In 1992, Pakistan won the cricket World Cup, under the captaincy of Imran Khan, and within no time the charismatic Khan became country’s most popular person because of people’s love for cricket. This led to a new thinking within the then establishment as he was nearing retirement and announced giving his full time to build a cancer hospital, named after his mother Shaukat Khanum, who died of cancer.
With charisma, popularity and a clean record in cricket, he was considered as one of the choices initially as interim prime minister after the establishment was disappointed with Sharif’s first government as he had ‘ditched’ them, something which former interim prime minister late Mustafa Jatoi once told this scribe.
Gen Gul personally approached him in 1993 and again in 1994. After Abdus Sattar Edhi and some other notables refused Gul’s plan, Imran too distanced himself from him and this he himself confirmed to me few years ago.
It was in 1995 when for the first time Imran started thinking of joining politics mainly because of the bureaucratic and political hurdles created in making Shaukat Khanum Cancer Hospital.

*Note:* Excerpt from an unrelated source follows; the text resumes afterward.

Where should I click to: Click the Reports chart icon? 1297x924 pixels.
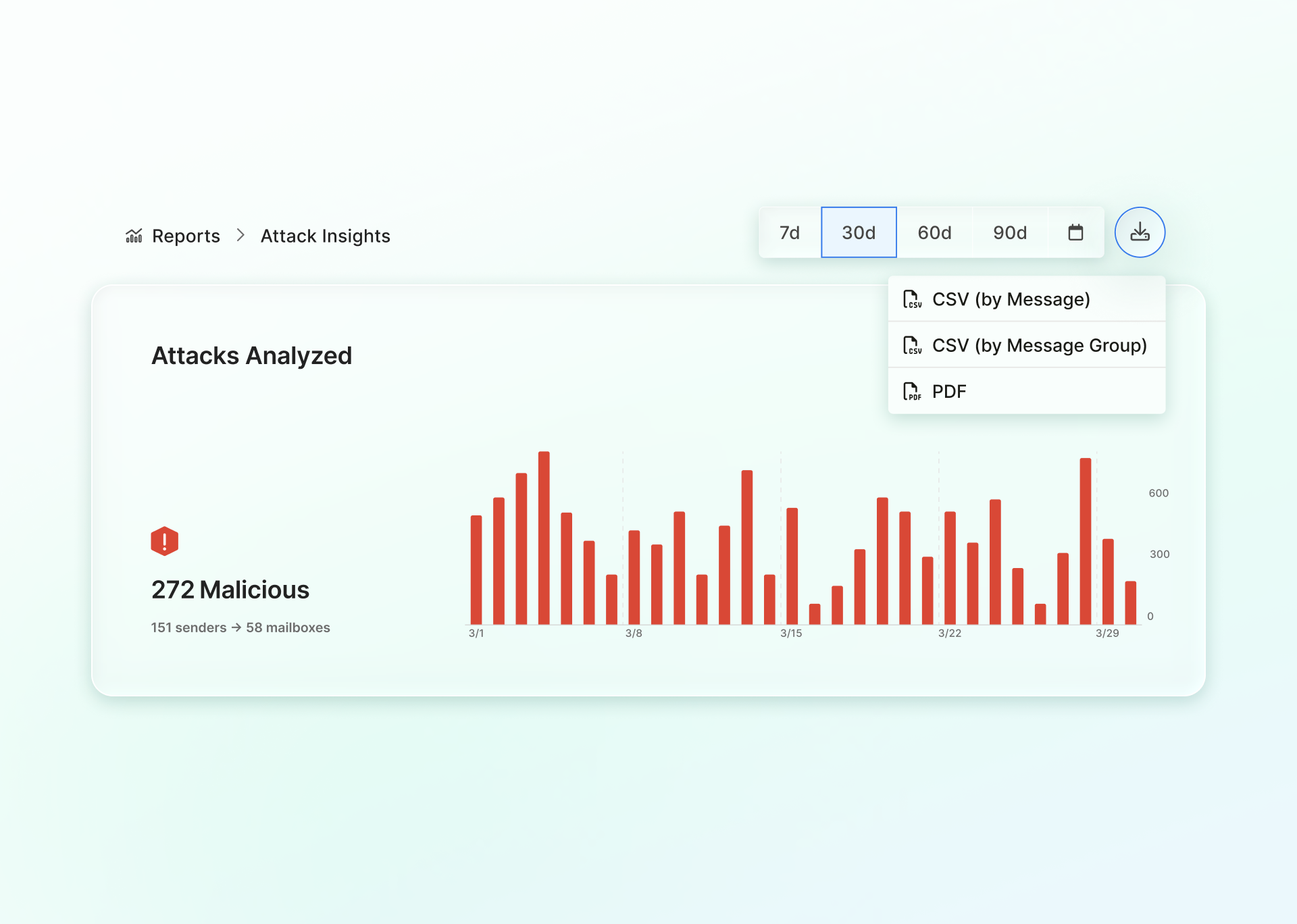pyautogui.click(x=134, y=236)
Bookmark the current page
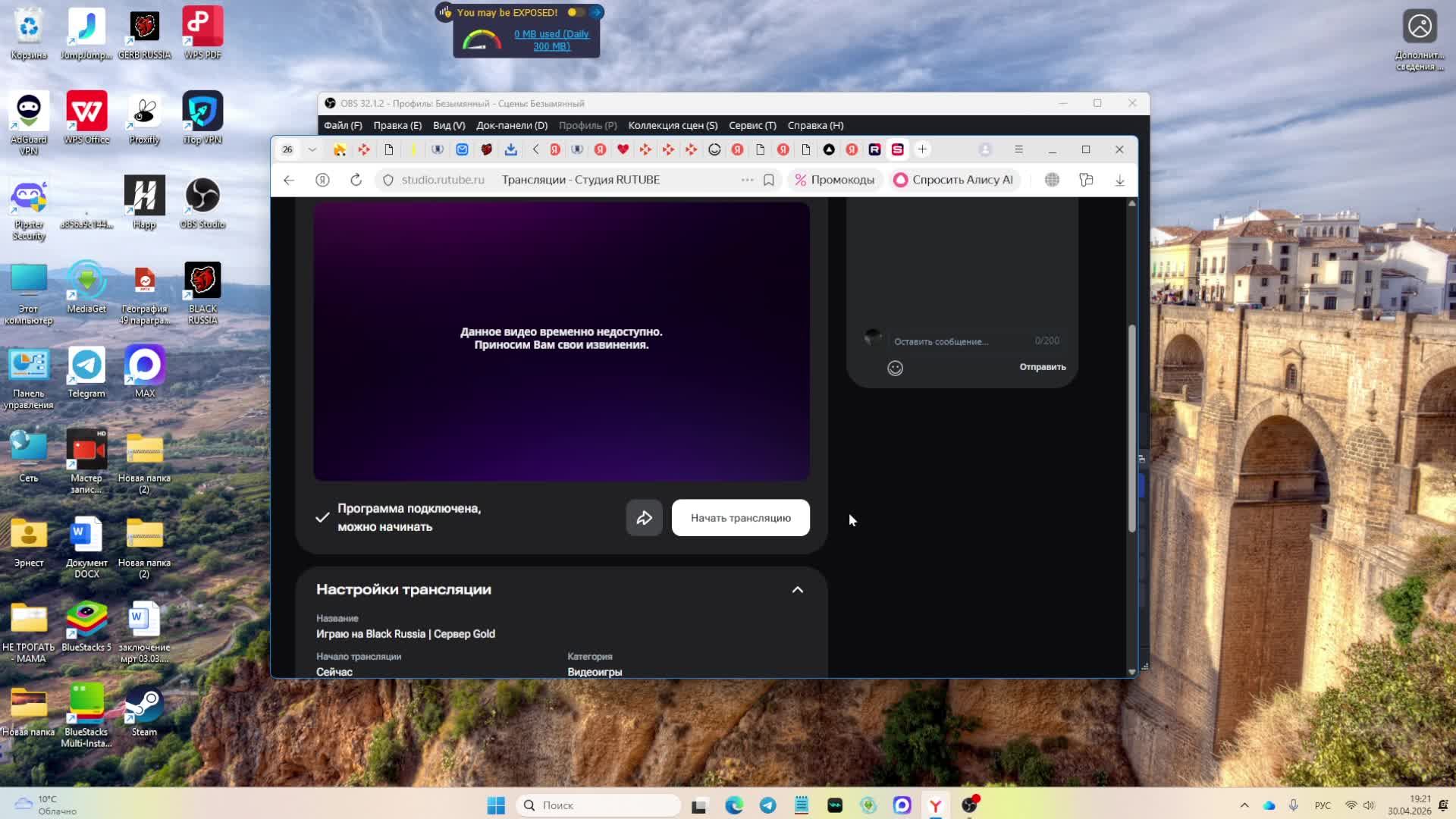Viewport: 1456px width, 819px height. (768, 180)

A year later he formed Pakistan Tehreek-e-Insaf (PTI) comprising mostly people who had no experience of politics. Within nine months after launching the PTI in 1996, the party decided to contest in 1997 elections but got no seat.
Gen Pervez Musharraf’s coup in 1999 was welcomed by Imran Khan as he was expecting him to take action against both the PPP and the PML-N leaders. He was also expecting a big post in the government after he (IK) voted for him in the referendum. But like Zia, who wanted to counter Bhuttos in Sindh and picked Junejo, Musharraf picked Chaudhrys to counter Sharifs. Imran withdrew his support for Mush in 2002 and since then joined mainstream politics and contested all the elections except the one in 2008.
So he remained on the ‘radar’ of successive establishments which perhaps finally got the alternate in 2018. How long will this relationship lasts would be interesting to watch in the next few years, if not months.
The writer is a columnist and analyst of Geo, The News and Jang.